Özgür Özel: Terörsüz Türkiye sürecinin başarılı olmasını istiyoruz

CHP Genel Başkanı Özgür Özel, “Terörsüz Türkiye’yi kim savunuyorsa bir fazlasını biz savunuyoruz. Bunun başarılı olmasını istiyoruz” dedi.
Habertürk TV’de “Özel Röportaj” programına konuk olan Özel, “Terörsüz Türkiye” konusunda tarihsel tutarlılık içinde olduklarını söyledi.
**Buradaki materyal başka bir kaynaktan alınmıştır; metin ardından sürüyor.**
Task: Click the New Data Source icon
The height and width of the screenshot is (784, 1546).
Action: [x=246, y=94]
Terör örgütü PKK’nın silah bırakacağını ve kendini feshettiğini açıkladığını anımsatan Özel, bu duruma ilişkin şüphe ve tartışmaların olabileceğini, başarılması durumunda bunu çok kıymetli bulacağını ve partisinin bu konuda üzerine düşeni yapmaya hazır olduğunu ifade etti.
Özel, şöyle devam etti:
“Bu iş başarılırsa ne olacak? Şehit gelmeyecek, ne Türk ne Kürt anası ağlamayacak ve bu ülkenin milyarlarca doları teröre, terörle mücadele adı altında silaha, mühimmata, silah tüccarlarına gitmeyecek. Nereye gidecek? Ülkeyi kim yönetirse o karar verecek ama CHP’nin ülkeyi yönetmeye hazır olduğu bir dönemde, bu oluk oluk para emekliye, işçiye, öğrencilerin gelecek umutlarına, sanayiye, teknolojiye, AR-GE’ye, inovasyona akacak. Bu durumda niye Terörsüz Türkiye’yi savunmayayım? Terörsüz Türkiye’yi kim savunuyorsa bir fazlasını biz savunuyoruz. Bunun başarılı olmasını istiyoruz.”
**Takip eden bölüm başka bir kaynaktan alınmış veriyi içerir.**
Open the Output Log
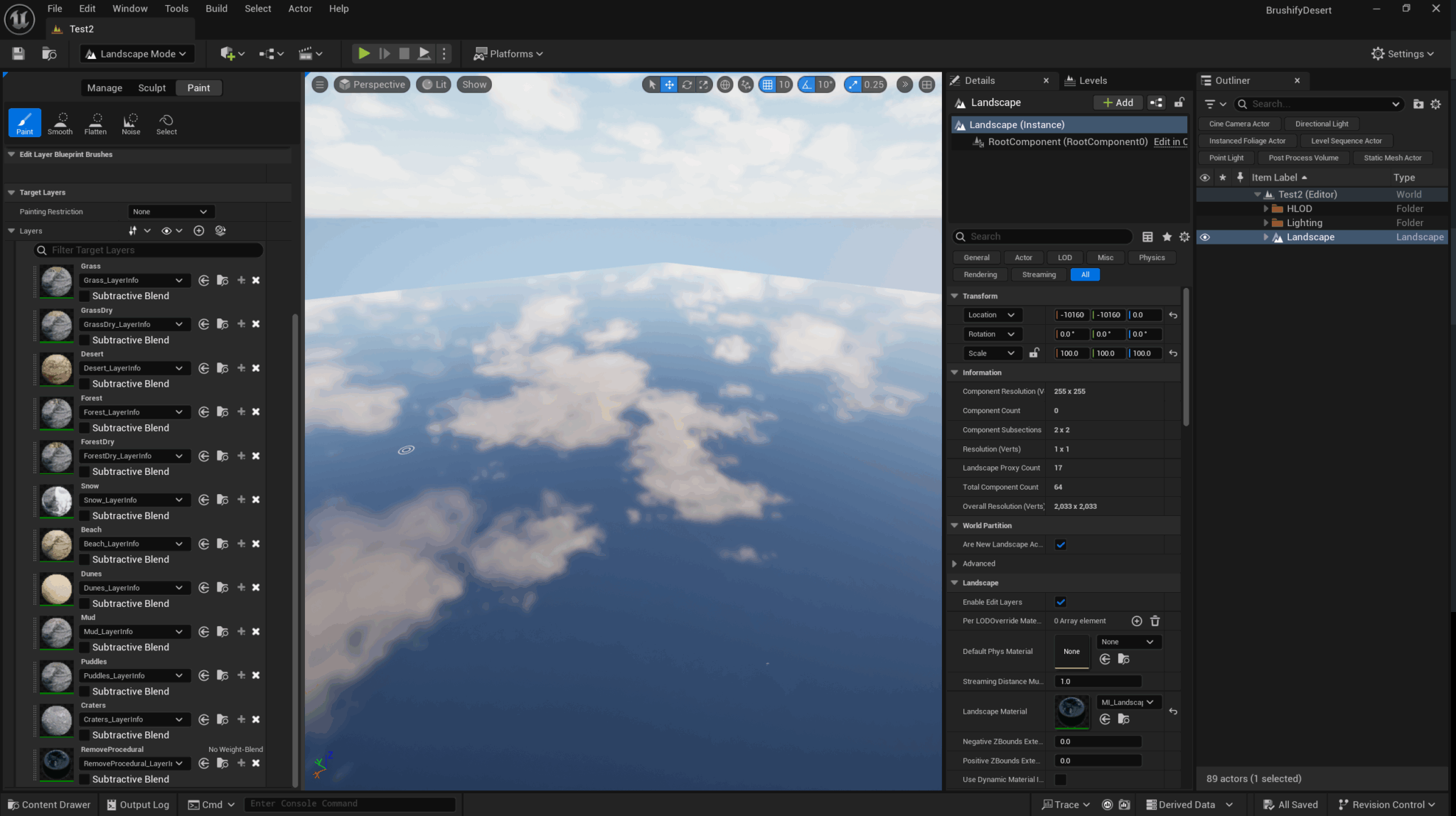 (138, 804)
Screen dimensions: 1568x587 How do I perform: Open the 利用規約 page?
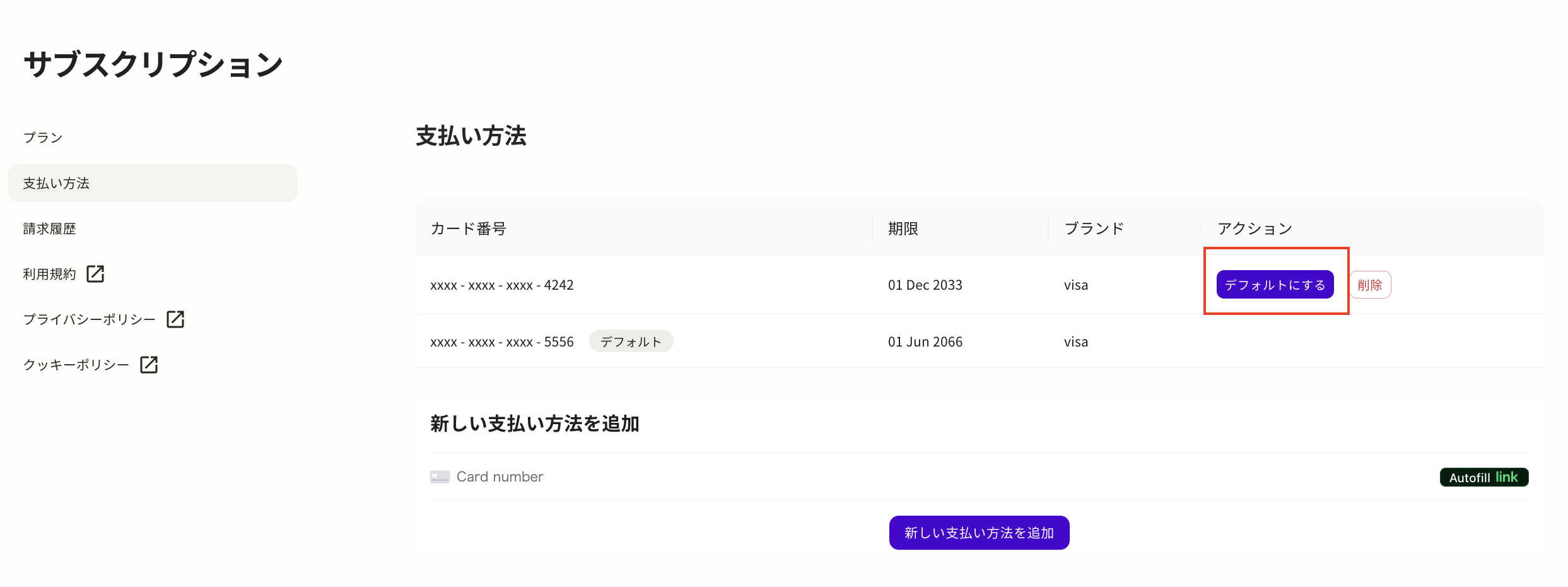click(49, 273)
Özel, yaşanacak sürece ilişkin, “O süreçte devletten birtakım görevliler rol alabilirler, ön görüşmeler, ön müzakereler yapabilirler. Buradaki aktörlerin tamamının seçilmiş, doğrudan resmi yollarla yetkilendirilmiş olmasını bekleyemezsiniz. İstihbarat örgütleri, örgütle gider görüşürler. Bir miktar orada yol alınır, orayı çok sorgulamamak gerekebilir. O sürecin çok uzun bir dönem olmaması ve süreç alenileşmeden önce tüm siyasi aktörlere samimiyetle bilgi paylaşılması lazım. Bu aksadı, bunu yapmadılar.” ifadesini kullandı.
Özgür Özel, vefat eden TBMM Başkanvekili ve DEM Parti İstanbul Milletvekili Sırrı Süreyya Önder ile Terörsüz Türkiye çalışmaları konusundaki bir sohbetini şu sözlerle paylaştı:
“Dedim ki ‘Dünyada bu işi başaranlar böyle yapmıyor, böyle yapıyor.’ O da ‘Geçen sefer denedik. O zaman hedefimiz önce çözüm sonra barıştı, olmadı. Şimdi önce barış sonra çözüm yapacağız.’ dedi. ‘Peki bunun sonuç alacağından emin misiniz? Bu işin garantörü kim olacak?’ dedim. ‘Sen olacaksın başkan, ben olacağım. Kan dursun isteyen herkes olacak.’ dedi.”